C. Ground Two: Due Process and Matrix Argument Petitioner argues that his imprisonment "exceed[s] the maximum time contained in the matrix utilized in setting the term of imprisonment and violate[s] Due Process . . . ." Pet'r's Pet. pt. 1, at 15. California parole guidelines require setting a "base term for each life prisoner who is found suitable for parole." CAL. CODE REGS. tit. 15, § 2282(a). The "base term" is "established by utilizing the appropriate matrix of base terms" provided in title 15, section 2282 of the California Code of Regulations. Id.
To the extent Petitioner contends the Board violated state law or regulations, Petitioner is not entitled to habeas relief. A federal court may grant habeas corpus relief "only on the ground that [the petitioner] is in custody in violation of the Constitution or laws or treaties of the United States." 28 U.S.C. § 2254(a). Mere errors in the application of state law are not cognizable on habeas corpus. Estelle v. McGuire, 502 U.S. 62, 67-68 (1991); see generally Langford v. Day, 110 F.3d 1380, 1389 (9th Cir. 1996) (explaining federal petitioner may not "transform a state-law issue into a federal one merely by asserting a violation of due process"), cert. denied, 522 U.S. 881 (1997).
In any event, Petitioner's claim lacks merit under state law. Under California law, the Board is not required to fix a base term until it finds an inmate suitable for parole. CAL. CODE REGS. tit. 15, § 2282(a); see Irons v. Carey, 505 F.3d 846, 851 n.3 (9th Cir. 2007) ("A 'determination of an individual inmate's suitability for parole under section 3041, subdivision (b) [of the California Penal Code] must precede any effort to set a parole release date under the uniform-term principles of section 3041, subdivision (a).'" (quoting In re Dannenberg, 34 Cal. 4th at 1079-80, 23 Cal. Rptr. 3d 417, 104 P.3d 783)); In re Stanworth, 33 Cal. 3d 176, 183, 654 P.2d 1311 (1982) ("Under both the 1976 and the current rules, a life prisoner must first be found suitable for parole before a parole date is set."); see also CAL. PENAL CODE § 3041(b) (TheBoard "shall set a release date unless it determines that the gravity of the current convicted offense or offenses, or the timing and gravity of current past convicted offense or offenses, is such that consideration of the public safety requires a more lengthy period of incarceration for this individual, and that a parole date, therefore, cannot be fixed at this meeting."). Petitioner was not found suitable for parole; the matrix did not need to be consulted. Petitioner is not entitled to habeas relief on this claim.

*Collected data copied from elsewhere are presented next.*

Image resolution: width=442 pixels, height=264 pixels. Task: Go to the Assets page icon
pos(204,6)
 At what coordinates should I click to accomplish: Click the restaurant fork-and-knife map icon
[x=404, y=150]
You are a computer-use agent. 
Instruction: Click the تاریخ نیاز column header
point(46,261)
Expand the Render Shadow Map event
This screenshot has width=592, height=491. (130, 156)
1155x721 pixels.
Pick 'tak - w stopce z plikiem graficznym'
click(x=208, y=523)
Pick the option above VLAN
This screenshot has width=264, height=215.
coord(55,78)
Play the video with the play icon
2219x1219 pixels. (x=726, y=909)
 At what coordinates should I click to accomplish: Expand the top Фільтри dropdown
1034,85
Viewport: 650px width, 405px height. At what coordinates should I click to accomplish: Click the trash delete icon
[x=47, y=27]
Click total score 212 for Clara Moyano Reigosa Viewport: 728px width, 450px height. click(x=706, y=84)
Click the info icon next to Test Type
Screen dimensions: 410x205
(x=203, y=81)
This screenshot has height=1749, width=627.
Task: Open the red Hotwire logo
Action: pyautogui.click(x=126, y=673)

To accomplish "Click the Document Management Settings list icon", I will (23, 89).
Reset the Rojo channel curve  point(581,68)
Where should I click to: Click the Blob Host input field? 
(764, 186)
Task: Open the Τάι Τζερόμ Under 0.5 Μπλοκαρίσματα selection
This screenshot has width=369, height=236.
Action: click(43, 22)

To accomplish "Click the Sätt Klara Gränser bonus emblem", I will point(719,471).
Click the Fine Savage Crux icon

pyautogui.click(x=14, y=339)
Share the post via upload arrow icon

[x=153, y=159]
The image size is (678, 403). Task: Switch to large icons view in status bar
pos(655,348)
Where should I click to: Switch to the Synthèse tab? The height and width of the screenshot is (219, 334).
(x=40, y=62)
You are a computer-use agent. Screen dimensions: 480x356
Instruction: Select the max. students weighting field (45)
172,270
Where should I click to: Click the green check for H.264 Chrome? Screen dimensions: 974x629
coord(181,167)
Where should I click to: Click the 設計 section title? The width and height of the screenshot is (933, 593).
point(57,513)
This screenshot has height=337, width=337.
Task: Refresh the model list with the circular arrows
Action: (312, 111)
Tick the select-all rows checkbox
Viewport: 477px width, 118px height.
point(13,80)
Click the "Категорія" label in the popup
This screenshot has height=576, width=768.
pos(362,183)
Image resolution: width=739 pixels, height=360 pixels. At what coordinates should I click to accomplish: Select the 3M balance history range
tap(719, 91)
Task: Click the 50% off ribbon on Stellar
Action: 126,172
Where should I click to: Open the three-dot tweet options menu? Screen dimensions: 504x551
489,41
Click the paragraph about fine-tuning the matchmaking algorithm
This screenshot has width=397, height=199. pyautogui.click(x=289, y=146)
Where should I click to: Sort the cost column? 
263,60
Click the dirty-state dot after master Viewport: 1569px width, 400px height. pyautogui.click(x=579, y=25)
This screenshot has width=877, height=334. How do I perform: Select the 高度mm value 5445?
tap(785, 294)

For the foregoing reasons, IT IS HEREBY RECOMMENDED that Petitioner's application for writ of habeas corpus be DENIED.
These findings and recommendations are submitted to the United States District Judge assigned to the case, pursuant to the provisions of 28 U.S.C. § 636(b)(1). Within twenty-one days after being served with these findings and recommendations, any party may file written objections with the court and serve a copy on all parties. Such a document should be captioned "Objections to Magistrate Judge's Findings and Recommendations." Any reply to the objections shall be served and filed within seven days after service of the objections. Failure to file objections within the specified time may waive the right to appeal the District Court's order. Turner v. Duncan, 158 F.3d 449, 455 (9th Cir. 1998); Martinez v. Ylst, 951 F.2d 1153, 1156-57 (9th Cir. 1991). In any objections he elects to file, Petitioner may address whether a certificate of appealability should be issued in the event he elects to file an appeal from the judgment in this case. See Rule 11(a), Federal Rules Governing Section 2254 Cases (district court must issue or deny certificate of appealability when it enters final order adverse to applicant).